WORK TO COMPLETE –
Return the entire listing, word for word.

+ + + +

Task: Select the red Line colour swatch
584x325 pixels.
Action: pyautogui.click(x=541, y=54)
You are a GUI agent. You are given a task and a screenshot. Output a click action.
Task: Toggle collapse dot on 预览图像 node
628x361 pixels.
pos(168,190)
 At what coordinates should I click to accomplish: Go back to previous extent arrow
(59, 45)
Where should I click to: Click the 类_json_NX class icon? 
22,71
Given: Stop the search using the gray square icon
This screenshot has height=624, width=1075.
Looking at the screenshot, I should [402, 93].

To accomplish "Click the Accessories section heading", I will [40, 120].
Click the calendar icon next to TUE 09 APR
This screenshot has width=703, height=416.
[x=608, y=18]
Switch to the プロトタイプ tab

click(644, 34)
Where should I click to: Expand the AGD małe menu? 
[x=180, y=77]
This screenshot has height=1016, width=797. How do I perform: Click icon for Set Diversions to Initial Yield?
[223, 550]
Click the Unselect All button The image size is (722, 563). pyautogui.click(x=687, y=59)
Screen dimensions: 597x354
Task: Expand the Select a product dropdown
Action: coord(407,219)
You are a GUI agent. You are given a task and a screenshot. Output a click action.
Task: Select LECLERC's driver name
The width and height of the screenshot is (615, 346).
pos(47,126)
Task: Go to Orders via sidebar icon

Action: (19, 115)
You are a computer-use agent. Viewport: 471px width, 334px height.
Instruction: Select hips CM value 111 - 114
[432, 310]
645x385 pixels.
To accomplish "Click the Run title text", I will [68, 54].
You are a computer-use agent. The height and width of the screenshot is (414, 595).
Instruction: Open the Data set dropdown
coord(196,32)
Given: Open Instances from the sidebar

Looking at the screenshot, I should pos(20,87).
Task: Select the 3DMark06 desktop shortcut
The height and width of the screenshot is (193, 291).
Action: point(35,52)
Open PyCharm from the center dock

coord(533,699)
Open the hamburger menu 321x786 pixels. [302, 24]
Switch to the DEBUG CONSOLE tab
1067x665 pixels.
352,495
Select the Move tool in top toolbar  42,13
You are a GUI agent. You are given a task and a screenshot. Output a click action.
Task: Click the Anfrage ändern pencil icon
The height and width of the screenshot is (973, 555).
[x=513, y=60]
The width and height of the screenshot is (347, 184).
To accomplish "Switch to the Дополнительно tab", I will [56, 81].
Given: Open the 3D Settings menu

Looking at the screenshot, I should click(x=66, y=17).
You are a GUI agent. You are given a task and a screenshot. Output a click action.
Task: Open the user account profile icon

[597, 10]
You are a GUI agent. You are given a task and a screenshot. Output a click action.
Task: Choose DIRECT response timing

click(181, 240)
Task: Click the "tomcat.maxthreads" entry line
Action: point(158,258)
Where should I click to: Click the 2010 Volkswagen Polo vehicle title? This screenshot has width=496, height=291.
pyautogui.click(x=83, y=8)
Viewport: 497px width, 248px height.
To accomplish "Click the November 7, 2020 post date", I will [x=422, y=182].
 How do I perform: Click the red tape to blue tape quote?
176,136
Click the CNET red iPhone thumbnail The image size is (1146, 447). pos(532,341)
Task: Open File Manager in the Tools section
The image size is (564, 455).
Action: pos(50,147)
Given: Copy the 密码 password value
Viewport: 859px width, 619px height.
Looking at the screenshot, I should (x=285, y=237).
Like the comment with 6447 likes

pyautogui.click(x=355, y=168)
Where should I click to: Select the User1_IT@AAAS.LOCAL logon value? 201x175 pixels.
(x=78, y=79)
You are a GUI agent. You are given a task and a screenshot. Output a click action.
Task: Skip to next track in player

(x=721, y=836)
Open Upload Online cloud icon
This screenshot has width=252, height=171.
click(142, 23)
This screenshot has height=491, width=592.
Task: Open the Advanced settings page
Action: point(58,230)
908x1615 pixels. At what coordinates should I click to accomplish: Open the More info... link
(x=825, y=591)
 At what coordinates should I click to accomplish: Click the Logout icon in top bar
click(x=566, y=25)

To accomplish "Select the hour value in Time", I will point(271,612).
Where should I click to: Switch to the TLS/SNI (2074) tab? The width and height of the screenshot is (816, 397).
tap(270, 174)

+ + + +

TASK RESULT –
Task: Select the red Line colour swatch
584x325 pixels.
Action: pyautogui.click(x=541, y=54)
You are a GUI agent. You are given a task and a screenshot. Output a click action.
Task: Toggle collapse dot on 预览图像 node
628x361 pixels.
pos(168,190)
 At what coordinates should I click to accomplish: Go back to previous extent arrow
(59, 45)
Where should I click to: Click the 类_json_NX class icon? 
22,71
Given: Stop the search using the gray square icon
This screenshot has height=624, width=1075.
Looking at the screenshot, I should [402, 93].

To accomplish "Click the Accessories section heading", I will [40, 120].
Click the calendar icon next to TUE 09 APR
This screenshot has width=703, height=416.
[x=608, y=18]
Switch to the プロトタイプ tab

click(644, 34)
Where should I click to: Expand the AGD małe menu? 
[x=180, y=77]
This screenshot has height=1016, width=797. How do I perform: Click icon for Set Diversions to Initial Yield?
[223, 550]
Click the Unselect All button The image size is (722, 563). pyautogui.click(x=687, y=59)
Screen dimensions: 597x354
Task: Expand the Select a product dropdown
Action: coord(407,219)
You are a GUI agent. You are given a task and a screenshot. Output a click action.
Task: Select LECLERC's driver name
The width and height of the screenshot is (615, 346).
pos(47,126)
Task: Go to Orders via sidebar icon

Action: (19, 115)
You are a computer-use agent. Viewport: 471px width, 334px height.
Instruction: Select hips CM value 111 - 114
[432, 310]
645x385 pixels.
To accomplish "Click the Run title text", I will [68, 54].
You are a computer-use agent. The height and width of the screenshot is (414, 595).
Instruction: Open the Data set dropdown
coord(196,32)
Given: Open Instances from the sidebar

Looking at the screenshot, I should pos(20,87).
Task: Select the 3DMark06 desktop shortcut
The height and width of the screenshot is (193, 291).
Action: point(35,52)
Open PyCharm from the center dock

coord(533,699)
Open the hamburger menu 321x786 pixels. [302, 24]
Switch to the DEBUG CONSOLE tab
1067x665 pixels.
352,495
Select the Move tool in top toolbar  42,13
You are a GUI agent. You are given a task and a screenshot. Output a click action.
Task: Click the Anfrage ändern pencil icon
The height and width of the screenshot is (973, 555).
[x=513, y=60]
The width and height of the screenshot is (347, 184).
To accomplish "Switch to the Дополнительно tab", I will [56, 81].
Given: Open the 3D Settings menu

Looking at the screenshot, I should click(x=66, y=17).
You are a GUI agent. You are given a task and a screenshot. Output a click action.
Task: Open the user account profile icon

[597, 10]
You are a GUI agent. You are given a task and a screenshot. Output a click action.
Task: Choose DIRECT response timing

click(181, 240)
Task: Click the "tomcat.maxthreads" entry line
Action: point(158,258)
Where should I click to: Click the 2010 Volkswagen Polo vehicle title? This screenshot has width=496, height=291.
pyautogui.click(x=83, y=8)
Viewport: 497px width, 248px height.
To accomplish "Click the November 7, 2020 post date", I will [x=422, y=182].
 How do I perform: Click the red tape to blue tape quote?
176,136
Click the CNET red iPhone thumbnail The image size is (1146, 447). pos(532,341)
Task: Open File Manager in the Tools section
The image size is (564, 455).
Action: pos(50,147)
Given: Copy the 密码 password value
Viewport: 859px width, 619px height.
Looking at the screenshot, I should (x=285, y=237).
Like the comment with 6447 likes

pyautogui.click(x=355, y=168)
Where should I click to: Select the User1_IT@AAAS.LOCAL logon value? 201x175 pixels.
(x=78, y=79)
You are a GUI agent. You are given a task and a screenshot. Output a click action.
Task: Skip to next track in player

(x=721, y=836)
Open Upload Online cloud icon
This screenshot has width=252, height=171.
click(142, 23)
This screenshot has height=491, width=592.
Task: Open the Advanced settings page
Action: point(58,230)
908x1615 pixels. At what coordinates should I click to accomplish: Open the More info... link
(x=825, y=591)
 At what coordinates should I click to accomplish: Click the Logout icon in top bar
click(x=566, y=25)

To accomplish "Select the hour value in Time", I will point(271,612).
Where should I click to: Switch to the TLS/SNI (2074) tab? The width and height of the screenshot is (816, 397).
tap(270, 174)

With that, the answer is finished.